Search the data below for "beside" and report how many lines contain it, with no other text.

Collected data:
----------

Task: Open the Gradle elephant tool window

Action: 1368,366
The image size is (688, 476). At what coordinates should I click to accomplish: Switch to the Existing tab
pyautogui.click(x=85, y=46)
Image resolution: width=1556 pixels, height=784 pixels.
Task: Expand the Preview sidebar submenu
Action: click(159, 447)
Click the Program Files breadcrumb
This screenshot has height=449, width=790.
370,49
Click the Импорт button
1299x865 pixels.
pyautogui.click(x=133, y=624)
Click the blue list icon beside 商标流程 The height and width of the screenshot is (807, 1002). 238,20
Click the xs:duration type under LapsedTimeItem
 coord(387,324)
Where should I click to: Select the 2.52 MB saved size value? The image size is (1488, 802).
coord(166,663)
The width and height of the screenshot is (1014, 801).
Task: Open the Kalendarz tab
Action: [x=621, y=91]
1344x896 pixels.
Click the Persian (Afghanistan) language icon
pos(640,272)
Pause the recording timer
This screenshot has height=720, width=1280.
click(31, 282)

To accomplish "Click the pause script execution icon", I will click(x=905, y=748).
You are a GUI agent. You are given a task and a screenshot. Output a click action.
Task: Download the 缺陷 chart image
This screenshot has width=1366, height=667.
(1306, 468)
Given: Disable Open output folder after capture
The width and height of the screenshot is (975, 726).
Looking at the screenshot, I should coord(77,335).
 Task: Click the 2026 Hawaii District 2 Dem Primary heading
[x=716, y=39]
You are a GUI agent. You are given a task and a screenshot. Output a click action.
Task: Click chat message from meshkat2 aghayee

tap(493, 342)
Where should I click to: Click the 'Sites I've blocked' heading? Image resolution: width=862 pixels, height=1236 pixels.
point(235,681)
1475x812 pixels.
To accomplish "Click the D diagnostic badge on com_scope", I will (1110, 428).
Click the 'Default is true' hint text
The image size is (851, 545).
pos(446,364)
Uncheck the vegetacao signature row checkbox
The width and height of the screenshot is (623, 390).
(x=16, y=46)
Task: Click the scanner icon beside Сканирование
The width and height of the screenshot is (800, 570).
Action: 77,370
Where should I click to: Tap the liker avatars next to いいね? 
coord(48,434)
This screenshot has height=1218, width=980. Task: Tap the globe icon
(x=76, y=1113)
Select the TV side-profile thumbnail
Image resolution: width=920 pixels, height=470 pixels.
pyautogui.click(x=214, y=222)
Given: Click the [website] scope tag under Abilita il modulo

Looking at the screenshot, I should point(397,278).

----------

Task answer: 2